▸ **GEGEVEN TEKST**
════════════════════

Radboud Universiteit Nijmegen
Bijzondere overerving van macula-degeneratie
Een onderzoeksgroep van het UMC St Radboud heeft een bijzondere vorm
van overerving ontdekt in families met macula-degeneratie. Zij tonen
een belangrijk verband aan tussen de volksziekte leeftijdsgebonden
macula-degeneratie (LMD) en een zeldzame familiale oogaandoening,
genaamd basal laminar drusen. Zij publiceren hierover in het
wetenschappelijke tijdschrift The American Journal of Human Genetics
(online 7 februari).
Oogaandoening
Macula-degeneratie is een ingrijpende oogaandoening, die leidt tot een
afname van de gezichtsscherpte. Dit is het gevolg van aantasting van
het centrale deel van het netvlies, de gele vlek of macula. Mensen met
macula-degeneratie hebben veel moeite met alledaagse activiteiten
zoals lezen, gezichten herkennen en autorijden. In de Westerse wereld
is macula-degeneratie de belangrijkste oorzaak van blijvende
slechtziendheid bij mensen boven de 55 jaar. Het risico op deze
oogziekte neemt met de leeftijd toe, vandaar de term
leeftijdsgebonden. Ruim 11 procent van de mensen boven de 80 wordt
blind ten gevolge van LMD. Het aantal mensen met LMD zal in de komende
decennia waarschijnlijk verdubbelen door de vergrijzing van de
bevolking.
Genvariant
Naast het voedingspatroon en het al dan niet roken zijn ook erfelijke
factoren van invloed op het ontstaan van LMD. Eén van deze factoren is
een bepaalde risicovariant van het CFH-gen. CFH is een eiwit dat een
functie vervult binnen het complementsysteem, een onderdeel van het
afweersysteem. Iemand met deze risicovariant krijgt niet automatisch
LMD, maar heeft een hogere kans op het ontwikkelen ervan dan iemand
die geen drager is. Het risico neemt toe als iemand met deze variant
ook rookt en risicovarianten draagt in andere genen.

════════════════════

▸ **GEGEVENSUITTREKSEL**
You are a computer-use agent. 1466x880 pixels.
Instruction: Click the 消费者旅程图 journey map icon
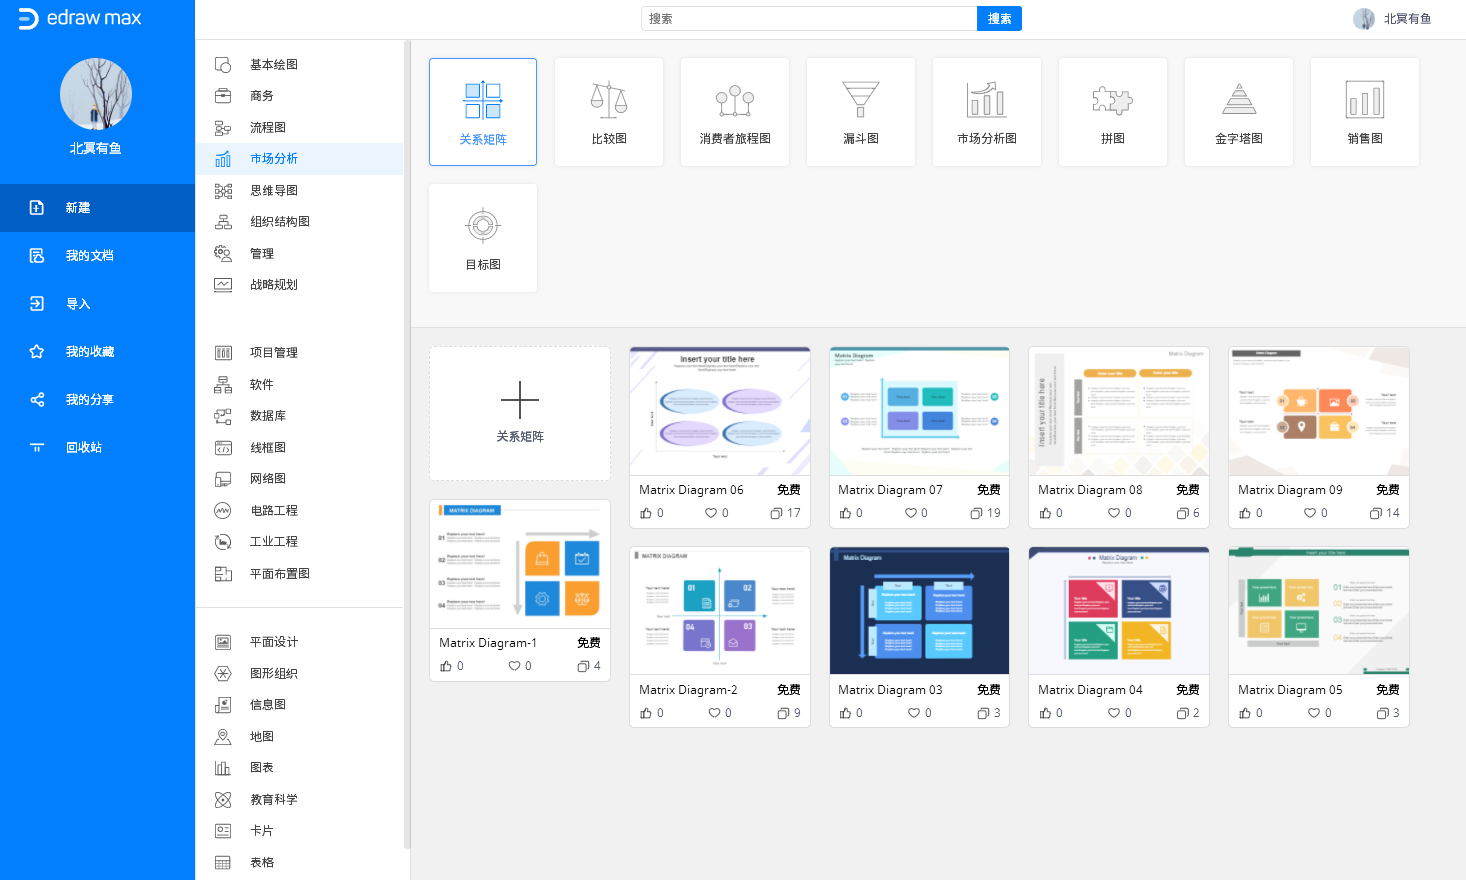coord(734,101)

════════════════════

▸ **OPDRACHT**
Herschrijf de tekst over macula-degeneratie van "Radboud Universiteit Nijmegen" tot "(online 7 februari).", en vervang daarbij "onderzoeksgroep" door "onderzoeksteam".

▸ **ANTWOORD**
Radboud Universiteit Nijmegen
Bijzondere overerving van macula-degeneratie
Een onderzoeksteam van het UMC St Radboud heeft een bijzondere vorm
van overerving ontdekt in families met macula-degeneratie. Zij tonen
een belangrijk verband aan tussen de volksziekte leeftijdsgebonden
macula-degeneratie (LMD) en een zeldzame familiale oogaandoening,
genaamd basal laminar drusen. Zij publiceren hierover in het
wetenschappelijke tijdschrift The American Journal of Human Genetics
(online 7 februari).